Dataset:
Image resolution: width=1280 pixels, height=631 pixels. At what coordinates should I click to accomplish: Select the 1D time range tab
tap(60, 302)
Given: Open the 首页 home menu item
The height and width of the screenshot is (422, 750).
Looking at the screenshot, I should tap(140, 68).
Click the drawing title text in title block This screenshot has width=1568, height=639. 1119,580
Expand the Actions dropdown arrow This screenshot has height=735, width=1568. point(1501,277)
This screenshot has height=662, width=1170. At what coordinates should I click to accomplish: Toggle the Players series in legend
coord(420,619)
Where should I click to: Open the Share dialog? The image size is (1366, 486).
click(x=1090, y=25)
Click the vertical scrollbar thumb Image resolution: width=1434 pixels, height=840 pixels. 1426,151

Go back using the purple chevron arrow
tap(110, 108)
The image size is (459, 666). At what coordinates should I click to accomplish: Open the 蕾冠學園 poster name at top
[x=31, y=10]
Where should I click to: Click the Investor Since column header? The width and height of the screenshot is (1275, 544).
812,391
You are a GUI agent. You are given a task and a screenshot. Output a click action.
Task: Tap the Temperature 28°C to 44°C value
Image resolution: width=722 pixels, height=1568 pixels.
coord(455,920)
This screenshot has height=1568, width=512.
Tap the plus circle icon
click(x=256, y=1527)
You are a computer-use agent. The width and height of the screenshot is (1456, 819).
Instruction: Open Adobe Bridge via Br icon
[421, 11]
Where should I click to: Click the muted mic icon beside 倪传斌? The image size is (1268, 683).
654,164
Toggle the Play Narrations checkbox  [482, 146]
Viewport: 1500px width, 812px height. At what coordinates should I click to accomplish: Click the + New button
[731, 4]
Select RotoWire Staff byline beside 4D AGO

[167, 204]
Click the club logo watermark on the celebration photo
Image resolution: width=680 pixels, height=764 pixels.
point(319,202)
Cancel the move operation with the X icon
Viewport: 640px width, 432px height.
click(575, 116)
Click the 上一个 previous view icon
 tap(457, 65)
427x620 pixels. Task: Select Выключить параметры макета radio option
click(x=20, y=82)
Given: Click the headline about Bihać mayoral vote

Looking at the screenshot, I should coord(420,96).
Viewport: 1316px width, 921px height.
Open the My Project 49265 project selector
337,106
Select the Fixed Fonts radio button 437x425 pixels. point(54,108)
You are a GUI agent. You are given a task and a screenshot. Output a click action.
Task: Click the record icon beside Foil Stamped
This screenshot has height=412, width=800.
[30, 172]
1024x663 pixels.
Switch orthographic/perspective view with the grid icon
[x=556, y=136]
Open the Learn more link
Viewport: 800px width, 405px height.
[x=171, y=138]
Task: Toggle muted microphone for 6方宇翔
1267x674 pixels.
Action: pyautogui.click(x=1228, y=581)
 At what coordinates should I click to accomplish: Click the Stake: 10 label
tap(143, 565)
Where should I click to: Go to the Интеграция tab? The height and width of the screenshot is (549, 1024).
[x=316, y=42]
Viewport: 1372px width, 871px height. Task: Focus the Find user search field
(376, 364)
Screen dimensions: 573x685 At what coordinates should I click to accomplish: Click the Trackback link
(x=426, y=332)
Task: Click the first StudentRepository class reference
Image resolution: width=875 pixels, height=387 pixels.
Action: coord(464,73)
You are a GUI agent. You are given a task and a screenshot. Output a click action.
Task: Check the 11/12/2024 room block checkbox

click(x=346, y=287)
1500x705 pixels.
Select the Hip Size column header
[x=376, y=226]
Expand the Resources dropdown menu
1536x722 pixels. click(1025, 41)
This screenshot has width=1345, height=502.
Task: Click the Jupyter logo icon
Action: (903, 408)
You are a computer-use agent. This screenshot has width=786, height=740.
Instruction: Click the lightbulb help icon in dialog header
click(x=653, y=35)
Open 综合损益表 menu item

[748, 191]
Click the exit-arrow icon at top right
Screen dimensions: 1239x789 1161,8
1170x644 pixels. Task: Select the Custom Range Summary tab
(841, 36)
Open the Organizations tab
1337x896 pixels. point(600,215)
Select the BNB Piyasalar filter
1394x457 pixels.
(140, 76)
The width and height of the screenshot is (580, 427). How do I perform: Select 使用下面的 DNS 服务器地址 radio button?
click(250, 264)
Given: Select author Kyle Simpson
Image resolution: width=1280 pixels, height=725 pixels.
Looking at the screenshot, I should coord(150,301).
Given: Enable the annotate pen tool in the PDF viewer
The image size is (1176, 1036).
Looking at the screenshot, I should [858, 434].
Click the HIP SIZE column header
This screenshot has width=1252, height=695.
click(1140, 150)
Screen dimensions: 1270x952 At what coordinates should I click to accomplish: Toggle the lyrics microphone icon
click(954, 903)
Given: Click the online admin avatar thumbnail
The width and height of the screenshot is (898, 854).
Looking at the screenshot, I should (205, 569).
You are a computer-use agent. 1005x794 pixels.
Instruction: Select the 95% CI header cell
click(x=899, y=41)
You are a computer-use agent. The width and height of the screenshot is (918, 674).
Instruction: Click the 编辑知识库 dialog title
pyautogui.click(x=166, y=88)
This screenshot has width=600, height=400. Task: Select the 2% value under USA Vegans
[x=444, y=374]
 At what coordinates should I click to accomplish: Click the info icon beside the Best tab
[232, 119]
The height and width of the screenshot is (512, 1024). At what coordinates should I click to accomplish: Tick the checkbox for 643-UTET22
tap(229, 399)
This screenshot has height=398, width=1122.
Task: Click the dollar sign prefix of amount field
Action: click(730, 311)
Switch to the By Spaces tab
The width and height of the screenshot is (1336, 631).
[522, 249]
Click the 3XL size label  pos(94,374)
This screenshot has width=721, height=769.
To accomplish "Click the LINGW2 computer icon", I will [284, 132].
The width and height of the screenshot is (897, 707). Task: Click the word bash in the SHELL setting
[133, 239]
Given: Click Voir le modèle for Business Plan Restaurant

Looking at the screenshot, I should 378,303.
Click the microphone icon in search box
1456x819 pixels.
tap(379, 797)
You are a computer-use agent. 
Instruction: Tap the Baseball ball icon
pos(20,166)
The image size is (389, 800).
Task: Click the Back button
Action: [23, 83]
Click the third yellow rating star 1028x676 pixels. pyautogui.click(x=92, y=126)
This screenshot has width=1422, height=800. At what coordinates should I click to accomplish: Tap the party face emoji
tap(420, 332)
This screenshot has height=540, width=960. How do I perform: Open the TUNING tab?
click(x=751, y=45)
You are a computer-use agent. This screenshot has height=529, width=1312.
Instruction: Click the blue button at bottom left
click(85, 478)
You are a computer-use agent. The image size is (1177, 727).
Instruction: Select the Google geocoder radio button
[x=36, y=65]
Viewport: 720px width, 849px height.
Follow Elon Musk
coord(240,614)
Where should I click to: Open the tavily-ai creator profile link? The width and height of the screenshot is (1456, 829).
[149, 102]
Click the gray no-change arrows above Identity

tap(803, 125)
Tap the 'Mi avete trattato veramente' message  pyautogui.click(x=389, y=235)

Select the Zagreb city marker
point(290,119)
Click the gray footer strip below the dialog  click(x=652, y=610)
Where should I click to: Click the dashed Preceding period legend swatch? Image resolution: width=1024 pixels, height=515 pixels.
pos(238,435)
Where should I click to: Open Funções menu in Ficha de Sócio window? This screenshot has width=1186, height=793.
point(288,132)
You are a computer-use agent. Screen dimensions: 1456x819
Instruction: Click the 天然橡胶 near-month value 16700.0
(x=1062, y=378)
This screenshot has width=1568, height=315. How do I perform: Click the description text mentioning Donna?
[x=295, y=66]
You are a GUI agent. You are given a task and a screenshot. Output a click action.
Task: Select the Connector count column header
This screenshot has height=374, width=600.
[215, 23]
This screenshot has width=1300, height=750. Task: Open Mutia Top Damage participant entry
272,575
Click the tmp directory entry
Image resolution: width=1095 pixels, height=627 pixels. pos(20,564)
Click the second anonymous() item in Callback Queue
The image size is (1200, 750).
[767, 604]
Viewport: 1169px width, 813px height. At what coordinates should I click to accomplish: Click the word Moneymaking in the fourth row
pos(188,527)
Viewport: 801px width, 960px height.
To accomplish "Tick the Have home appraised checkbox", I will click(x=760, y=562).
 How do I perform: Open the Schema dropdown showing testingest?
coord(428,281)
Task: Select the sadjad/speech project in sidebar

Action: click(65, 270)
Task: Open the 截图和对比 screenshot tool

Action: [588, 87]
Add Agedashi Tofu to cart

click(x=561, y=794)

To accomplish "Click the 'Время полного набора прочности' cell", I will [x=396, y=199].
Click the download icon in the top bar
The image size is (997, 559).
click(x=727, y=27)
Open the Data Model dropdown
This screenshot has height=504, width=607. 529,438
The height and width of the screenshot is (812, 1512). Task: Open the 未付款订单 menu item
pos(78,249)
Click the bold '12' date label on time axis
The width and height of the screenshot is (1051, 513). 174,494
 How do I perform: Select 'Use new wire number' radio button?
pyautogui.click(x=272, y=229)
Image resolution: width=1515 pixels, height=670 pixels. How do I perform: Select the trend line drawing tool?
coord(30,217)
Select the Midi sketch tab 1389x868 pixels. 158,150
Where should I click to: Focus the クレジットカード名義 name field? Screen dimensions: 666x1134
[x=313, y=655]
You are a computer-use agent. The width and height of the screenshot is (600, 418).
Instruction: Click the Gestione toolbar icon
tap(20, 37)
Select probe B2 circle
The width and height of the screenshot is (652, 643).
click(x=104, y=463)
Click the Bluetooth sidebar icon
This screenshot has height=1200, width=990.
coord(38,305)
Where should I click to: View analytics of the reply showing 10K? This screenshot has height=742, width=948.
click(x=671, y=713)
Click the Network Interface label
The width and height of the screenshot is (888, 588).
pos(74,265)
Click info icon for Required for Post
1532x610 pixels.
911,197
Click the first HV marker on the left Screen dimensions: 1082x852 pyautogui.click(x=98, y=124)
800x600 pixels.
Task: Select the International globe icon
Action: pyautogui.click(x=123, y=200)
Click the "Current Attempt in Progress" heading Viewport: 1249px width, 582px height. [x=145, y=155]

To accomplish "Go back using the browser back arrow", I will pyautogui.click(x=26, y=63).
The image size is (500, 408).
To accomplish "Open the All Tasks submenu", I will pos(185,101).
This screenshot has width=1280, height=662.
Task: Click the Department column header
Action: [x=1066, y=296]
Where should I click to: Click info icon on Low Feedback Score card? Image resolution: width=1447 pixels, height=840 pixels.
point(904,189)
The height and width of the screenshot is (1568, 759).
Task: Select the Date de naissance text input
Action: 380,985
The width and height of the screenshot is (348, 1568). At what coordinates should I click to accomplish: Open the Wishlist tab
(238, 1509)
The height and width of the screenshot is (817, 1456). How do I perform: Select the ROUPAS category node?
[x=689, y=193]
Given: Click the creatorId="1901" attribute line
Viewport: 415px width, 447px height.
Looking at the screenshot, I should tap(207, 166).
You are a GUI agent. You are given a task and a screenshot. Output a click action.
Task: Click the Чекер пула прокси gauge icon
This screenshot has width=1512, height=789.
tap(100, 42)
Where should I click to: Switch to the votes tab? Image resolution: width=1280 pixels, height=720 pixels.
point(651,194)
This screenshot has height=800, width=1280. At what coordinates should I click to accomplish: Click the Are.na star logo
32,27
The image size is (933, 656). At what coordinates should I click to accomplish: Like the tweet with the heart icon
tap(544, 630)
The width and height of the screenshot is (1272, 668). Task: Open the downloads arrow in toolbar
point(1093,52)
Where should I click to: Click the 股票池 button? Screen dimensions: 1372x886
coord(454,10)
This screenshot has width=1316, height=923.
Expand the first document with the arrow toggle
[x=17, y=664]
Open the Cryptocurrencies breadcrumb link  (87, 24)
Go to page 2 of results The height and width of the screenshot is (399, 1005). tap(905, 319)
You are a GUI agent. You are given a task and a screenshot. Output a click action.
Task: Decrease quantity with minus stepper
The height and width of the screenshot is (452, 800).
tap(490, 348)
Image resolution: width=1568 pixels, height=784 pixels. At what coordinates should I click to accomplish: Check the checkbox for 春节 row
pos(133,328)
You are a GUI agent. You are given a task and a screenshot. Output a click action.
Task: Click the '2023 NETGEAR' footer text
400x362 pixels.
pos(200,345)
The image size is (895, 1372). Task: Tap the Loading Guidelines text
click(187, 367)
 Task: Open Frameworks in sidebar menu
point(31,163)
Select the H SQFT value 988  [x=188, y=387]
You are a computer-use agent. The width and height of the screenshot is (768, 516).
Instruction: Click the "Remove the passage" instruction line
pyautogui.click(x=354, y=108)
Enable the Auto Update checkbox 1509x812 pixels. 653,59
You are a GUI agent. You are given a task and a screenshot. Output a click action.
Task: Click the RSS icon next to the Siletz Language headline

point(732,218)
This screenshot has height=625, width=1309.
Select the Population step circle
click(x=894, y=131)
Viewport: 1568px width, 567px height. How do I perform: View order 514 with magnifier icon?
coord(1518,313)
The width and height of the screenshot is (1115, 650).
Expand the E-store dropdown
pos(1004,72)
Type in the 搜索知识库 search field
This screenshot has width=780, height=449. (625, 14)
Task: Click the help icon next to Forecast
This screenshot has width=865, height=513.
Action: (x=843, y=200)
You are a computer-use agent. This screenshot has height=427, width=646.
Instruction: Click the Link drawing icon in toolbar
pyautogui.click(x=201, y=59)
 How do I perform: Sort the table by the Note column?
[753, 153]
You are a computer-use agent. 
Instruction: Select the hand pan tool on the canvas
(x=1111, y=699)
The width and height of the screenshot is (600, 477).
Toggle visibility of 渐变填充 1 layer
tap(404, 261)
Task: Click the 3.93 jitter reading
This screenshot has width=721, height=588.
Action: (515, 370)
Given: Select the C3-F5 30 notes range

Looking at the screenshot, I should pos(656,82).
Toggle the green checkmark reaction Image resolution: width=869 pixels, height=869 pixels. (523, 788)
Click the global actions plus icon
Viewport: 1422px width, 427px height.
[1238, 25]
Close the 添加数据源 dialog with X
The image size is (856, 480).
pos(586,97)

What to do: Copy the items word for word, from the line that contains "This screenshot has height=625, width=1309." through the line that contains "Looking at the screenshot, I should pos(656,82).".

Finished exercise:
This screenshot has height=625, width=1309.
Select the Population step circle
click(x=894, y=131)
Viewport: 1568px width, 567px height. How do I perform: View order 514 with magnifier icon?
coord(1518,313)
The width and height of the screenshot is (1115, 650).
Expand the E-store dropdown
pos(1004,72)
Type in the 搜索知识库 search field
This screenshot has width=780, height=449. (625, 14)
Task: Click the help icon next to Forecast
This screenshot has width=865, height=513.
Action: (x=843, y=200)
You are a computer-use agent. This screenshot has height=427, width=646.
Instruction: Click the Link drawing icon in toolbar
pyautogui.click(x=201, y=59)
 How do I perform: Sort the table by the Note column?
[753, 153]
You are a computer-use agent. 
Instruction: Select the hand pan tool on the canvas
(x=1111, y=699)
The width and height of the screenshot is (600, 477).
Toggle visibility of 渐变填充 1 layer
tap(404, 261)
Task: Click the 3.93 jitter reading
This screenshot has width=721, height=588.
Action: (515, 370)
Given: Select the C3-F5 30 notes range

Looking at the screenshot, I should pos(656,82).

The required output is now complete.